(Excerpt from a dataset)

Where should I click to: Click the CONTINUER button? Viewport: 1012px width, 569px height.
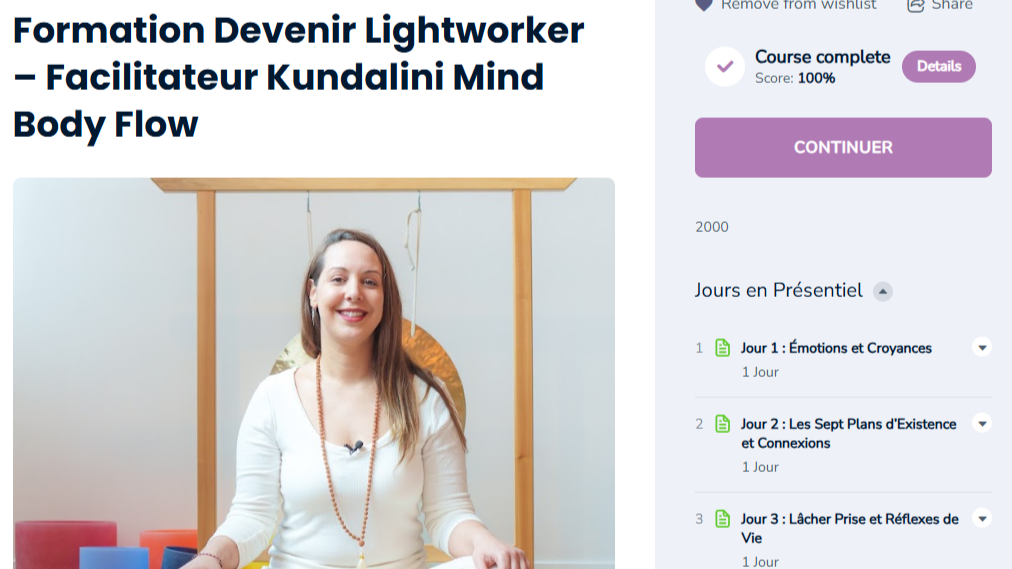click(843, 147)
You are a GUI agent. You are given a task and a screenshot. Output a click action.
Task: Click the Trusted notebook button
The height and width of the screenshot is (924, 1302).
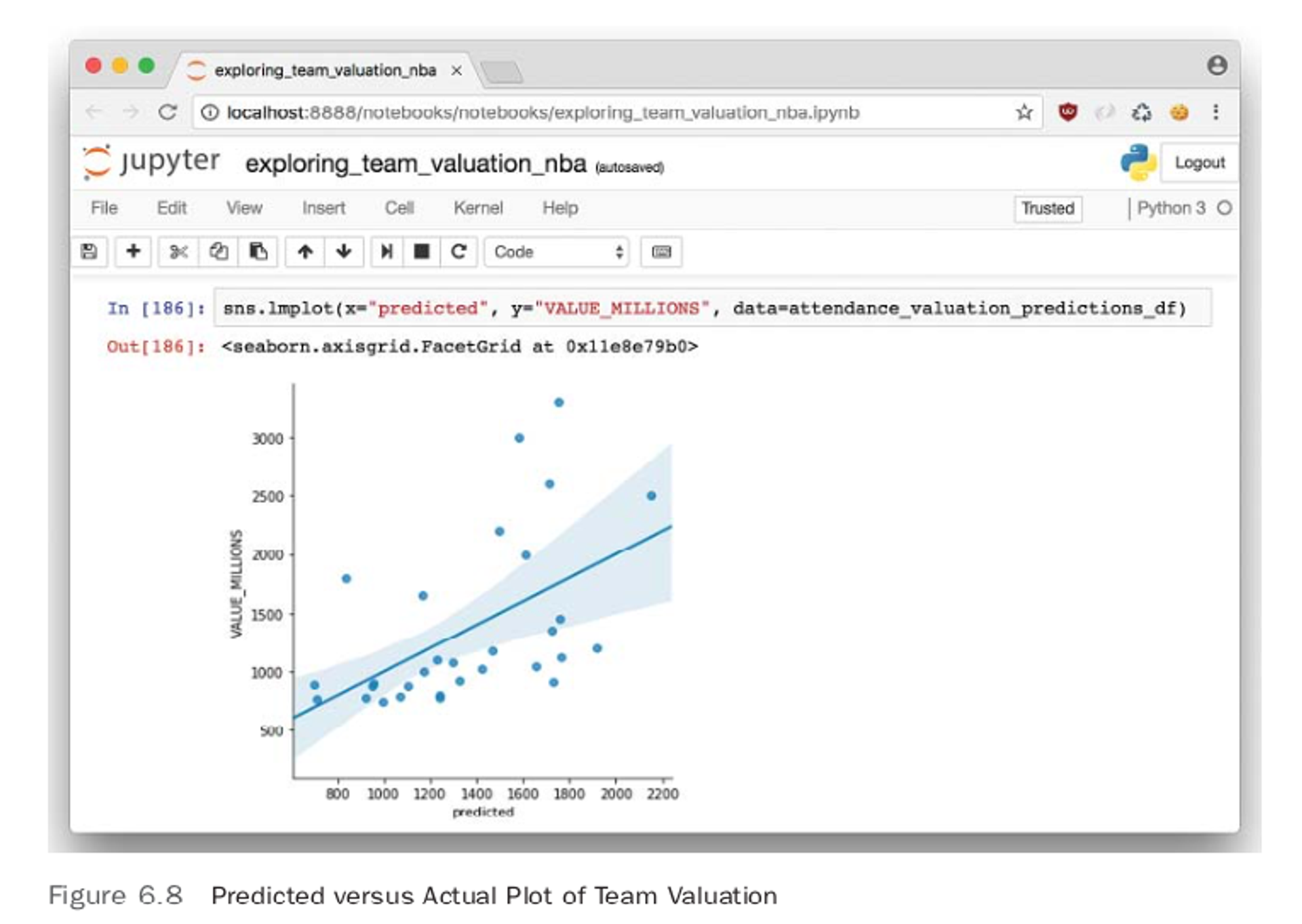click(1047, 208)
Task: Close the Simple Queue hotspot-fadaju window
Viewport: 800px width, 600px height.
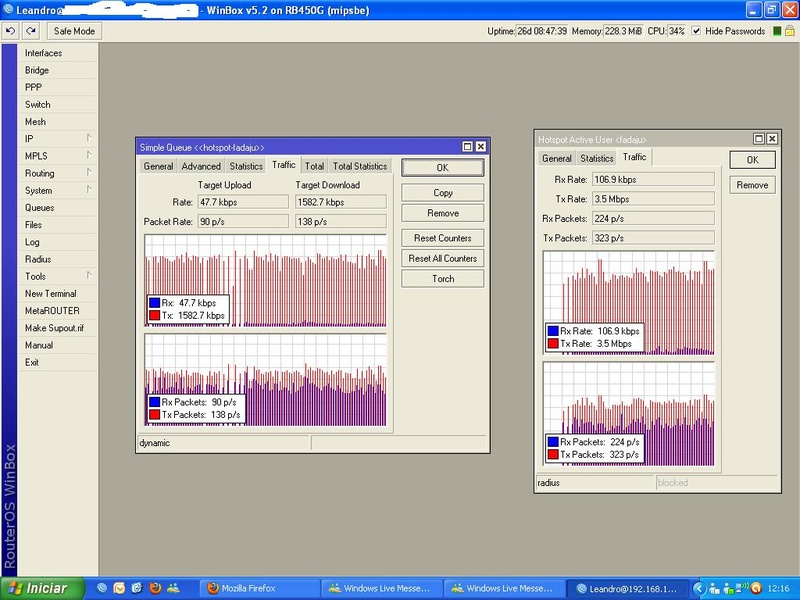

## OBJECTIVE
Reproduce the listing above with every instance of "Viewport" replaced by "Display", keeping all other text unchanged. Omit the pictures from your answer.

## TASK RESULT
Where should I click to: Click the CONTINUER button? Display: 1012px width, 569px height.
click(843, 147)
You are a GUI agent. You are given a task and a screenshot. Output a click action.
Task: Click the Trusted notebook button
The height and width of the screenshot is (924, 1302).
click(1047, 208)
Task: Close the Simple Queue hotspot-fadaju window
Display: 800px width, 600px height.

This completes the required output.